Bacaan yang Diberikan
ArsipPra-peradilan Kapolres Sarmi; Kawer: Aparat “Tangkap Tangan” Bendera Melanesia

Pra-peradilan Kapolres Sarmi; Kawer: Aparat “Tangkap Tangan” Bendera Melanesia

Kamis 2014-03-27 10:57:30

PAPUAN, Jayapura — Sidang lanjutan perkara pra-peradilan terhadap Kepala Kepolisian Resort (Kapolres) Sarmi, yang diajukan para pengacara dari Koalisi Masyarakat Sipil Untuk Penegakan Hukum dan HAM, mewakili pemohon Edison Werimon (50) dan Soleman Fonataba (48), kembali digelar Rabu (25/3/2014) siang, di Pengadilan Negeri Klas IA, Jayapura, Papua, dengan agenda pemeriksaan saksi.

Efradus Sineri (33), saksi yang dihadirkan pemohon untuk perkara pra-peradilan Nomor: 02/PID.PRA/2014/PN-JPR atas nama Edison Werimon menjelaskan, pada tanggal 13 Desember 2013 saat berlangsung peristiwa penangkapan, penahanan, dan penggeladahan rumah dari pemohon Edison Werimon, dirinya berada di Kantor Bank Papua, yang jaraknya cukup dekat dengan rumah pemohon.

“Karena lampu terang, maka saya bisa lihat aparat datang ke rumah pak Werimon dengan tiga mobil. Ada yang berpakaian lengkap, dan premen, dan pegang senjata besar maupun kecil. Aparat juga saat itu kepung rumah pak Werimon, tapi saat itu pak Werimon sedang keluar, yang ada istrinya dan anaknya saja,” ujar Sineri.

Dikatakan, sebelum masuk ke dalam rumah, Wakil Kepala Kepolisian Resort (Wakapolres) Sarmi sempat mengetok pintu depan rumah agar pintu dapat dibukakan oleh pemiliknya.

“Yang bukakan pintu anaknya, Victor Werimon. Tapi beberapa aparat sudah ada di dalam juga, mereka masuk lewat pintu belakang. Saya sempat telepon pak Werimon kasi tau kondisi rumah, dan beliau datang ke rumah, dan ikut ditahan oleh aparat kepolisian,” ujarnya.

Selain membawa pemohon ke Polres Sarmi, menurut Sineri, ikut pula anak dan istrinya yang sedang berada di dalam rumah saat dilakukan penggeledahaan, penangkapan dan penahanan.

Petunjuk Latihan
Menurut berita tentang pra-peradilan Kapolres Sarmi, siapa yang membukakan pintu rumah Edison Werimon?

Data yang Diberikan
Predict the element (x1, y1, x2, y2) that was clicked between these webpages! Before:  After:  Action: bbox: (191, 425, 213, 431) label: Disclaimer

Jawaban Tugas
Anaknya, Victor Werimon.